The weight driven movement is of good quality. It is designed to run for an eight-day duration on a full wind. This movement is typical of the Rogers school of clockmaking in terms of it’s construction. The movement plates are not brass. They are constructed in iron and feature brass bushings. It is thought that this was done in an attempt to conserve the use of brass which was an expensive material to work with.

This clock was made circa 1815. It is inventory Number UU-50.

A related example can be found on page 22 of Little By Little Six Decades of Collecting American Decorative Arts by Nina Fletcher Little.

About Oliver Brackett of Vassalboro, Maine.

Oliver Brackett was born in Limington, Maine on June 18, 1800. He was the son of Rueben and Jane (McArthur) Brackett and the younger brother of Reuben.

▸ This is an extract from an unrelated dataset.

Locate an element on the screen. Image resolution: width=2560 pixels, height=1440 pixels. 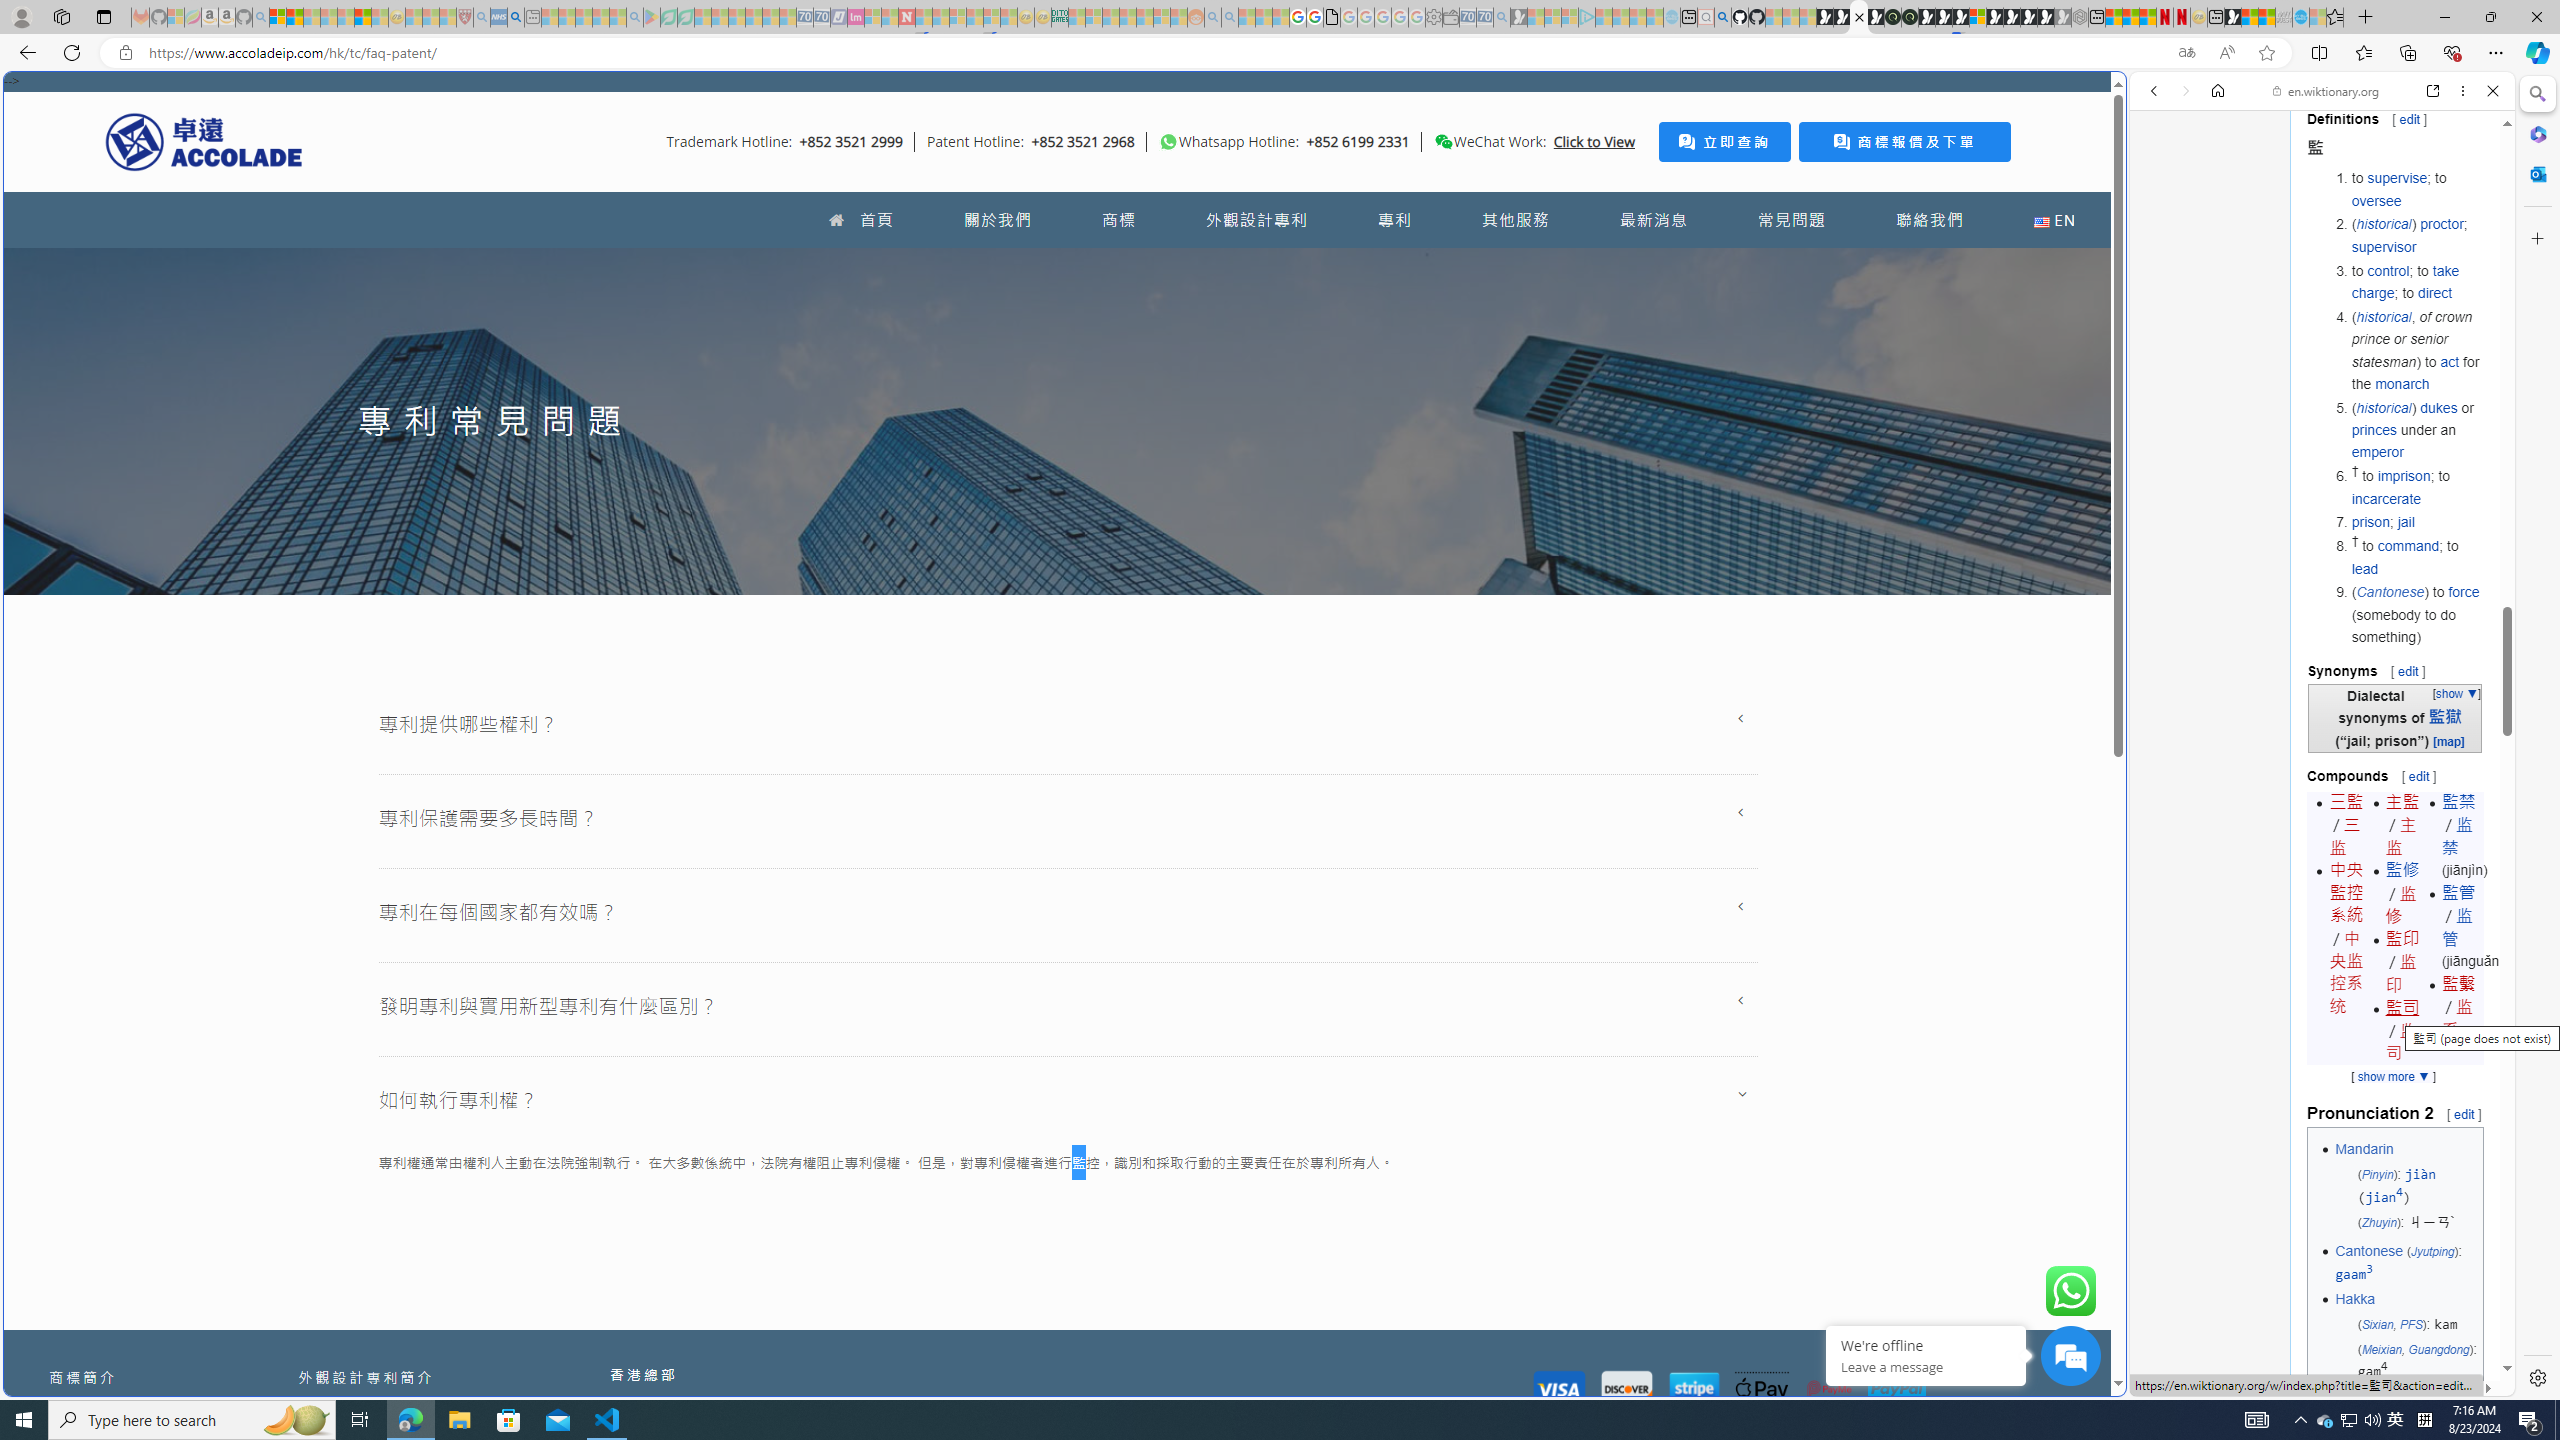
Play Cave FRVR in your browser | Games from Microsoft Start is located at coordinates (1622, 426).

Rueben was also a clockmaker. The Bracketts are members of a very important Maine family of American Clockmakers. They were trained in what has become the Rogers school. They were Quakers that lived in the Berwick area and built a fair number of clocks as a group. Paul Rogers, born in 1752 is thought to have trained his son Abner 1777 -1809), John Taber (1796-1859), Rueben and Oliver, and Humphrey Pike (1808-1864) all come from this school. Most of these men were Quakes or more correctly below the the Society of Friends. This is a Quaker Sect known for their independence and devotion to hard work. Oliver moved to the town of Vassalboro shortly before 1820 and is listed as a clockmaker. Vassalboro is located approximately 15 miles North Augusta on the Kennebec River. He and Rueben moved to Lynn, Massachusetts to work in the rubber works. In 1832, Oliver married Mary Chase Purinton of that town. Soon he moved to Transit, Ohio and died there on April 18, 1869.

Oliver is known to have made wall timepieces or banjo clocks and shelf clocks.